*Exercise objective:* Please move the listing lines from the line with "The height and width of the screenshot is (600, 400)." to the line with "tap(38, 476)", including both of those lines, into your answer, and subtract 43 from every coordinate in the answers.

*Extracted records:*

= = = = = = =

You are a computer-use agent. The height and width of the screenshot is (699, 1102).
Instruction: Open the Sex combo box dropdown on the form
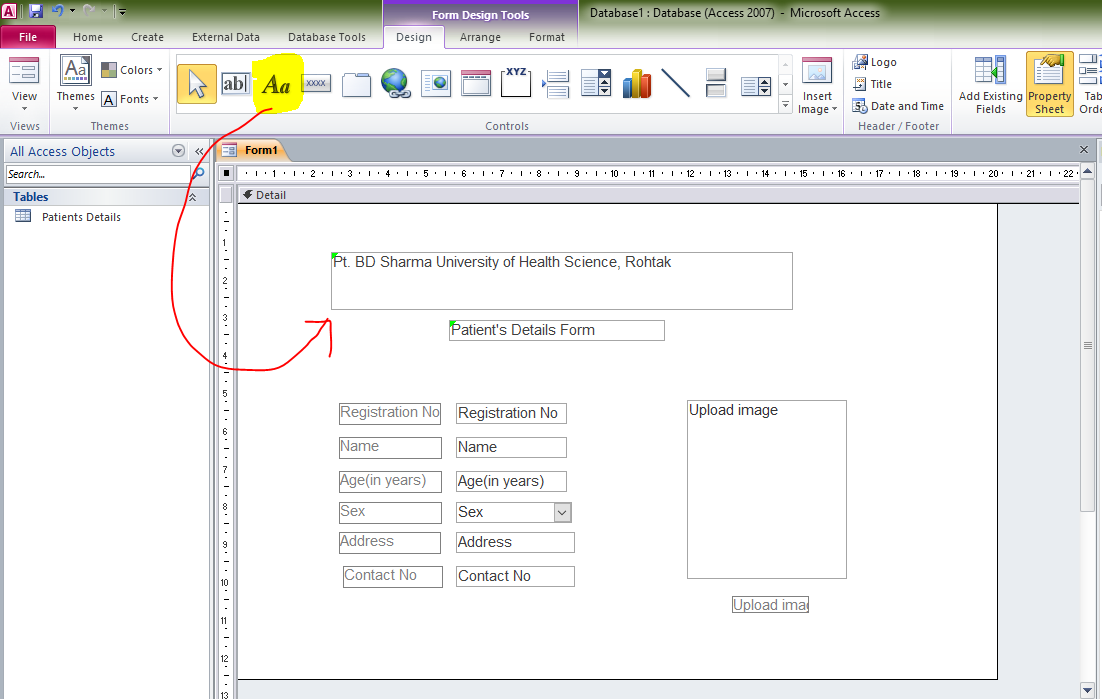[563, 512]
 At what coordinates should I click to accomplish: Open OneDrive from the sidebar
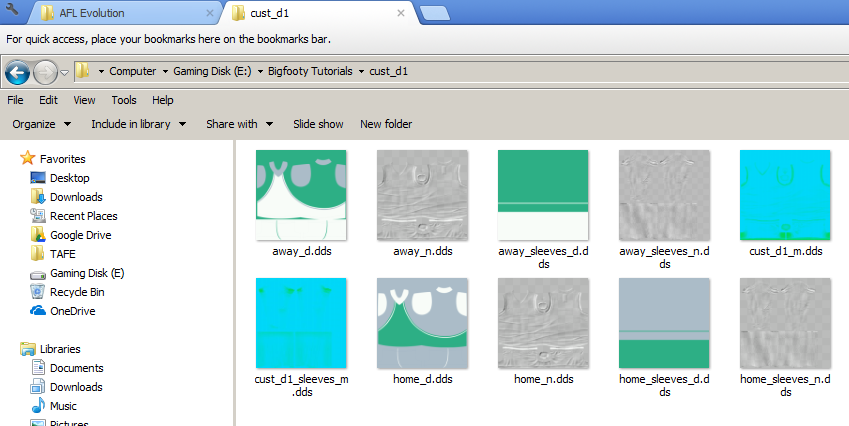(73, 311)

= = = = = = =

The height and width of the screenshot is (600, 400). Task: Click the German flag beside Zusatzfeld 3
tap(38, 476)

= = = = = = =

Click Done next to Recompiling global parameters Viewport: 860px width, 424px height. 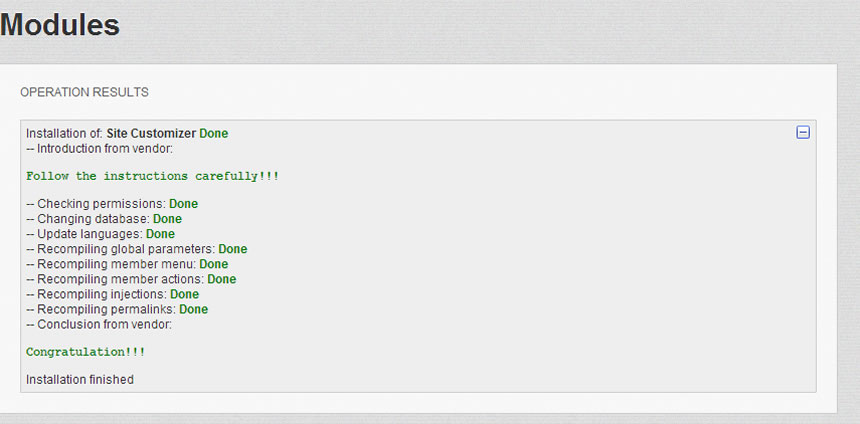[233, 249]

= = = = = = =

*The solution:*
The height and width of the screenshot is (600, 400). Task: Click the German flag beside Zusatzfeld 3
tap(-5, 433)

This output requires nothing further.